Einzelhandels- und Bürokaufmann sind die beliebtesten Ausbildungsberufe bei Jugendlichen. Doch gerade Männer können sich auch noch für das klassische Handwerk begeistern.

In der Hitliste der bevorzugten Ausbildungsberufe laufen kaufmännische Berufe inzwischen allen anderen Lehrstellen den Rang ab. In einer Rangliste der 25 am häufigsten gewählten Ausbildungsberufe, die das Bundesinstitut für Berufsbildung am 11. April in Bonn veröffentlicht hat, nehmen sie fünf der ersten zehn Plätze ein. Ganz vorn rangiert dabei die Ausbildung zum Einzelhandelskaufmann, gefolgt vom Beruf des Bürokaufmanns. Klassische Handwerksberufe wie Maler, Koch oder Friseurin folgen erst mit einigem Abstand auf den nächsten Plätzen.
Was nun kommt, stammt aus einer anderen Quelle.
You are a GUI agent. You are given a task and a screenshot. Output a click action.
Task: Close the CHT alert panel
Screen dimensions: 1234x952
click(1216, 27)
Allerdings ändert sich das Bild, wenn man die Präferenzen nach Geschlechtern aufteilt. Denn bei den jungen Männern sind immer noch Handwerksberufe am Beliebtesten. Ganz vorne: die Lehrstelle als Kraftfahrzeugmechaniker, gefolgt von der Ausbildung zum Maler und Lackierer sowie zum Elektroinstallateur. Der Einzelhandelskaufmann rangiert hier nur auf Platz fünf der Beliebtheitsskala, der neu geschaffene Beruf des Fachinformatikers immerhin schon auf Rang zehn.

Bei den jungen Frauen dominieren dagegen die kaufmännische Berufe ganz klar das Bild. Angestrebt werden vor allem die Ausbildung zur Bürokauffrau, zur Einzelhandelskauffrau, zur Industriekauffrau oder zur Bankkauffrau. In diese Phalanx einbrechen konnten lediglich einige wenige klassische Ausbildungsberufe wie Friseurin, Arzthelferin oder Verkäuferin.

Eine Gruppe profitierte nach Angaben des Bundesinstitutes allerdings nicht von der in den letzten Jahren erfolgten Steigerung des Lehrstellenangebots: die ausländischen Jugendlichen. Erhielten im Jahr 1993 noch 126.000 ausländische Jugendliche eine Berufsausbildung im Dualen System, so ging seither die Zahl deutlich zurück und lag in 2000 nur noch bei 96.600.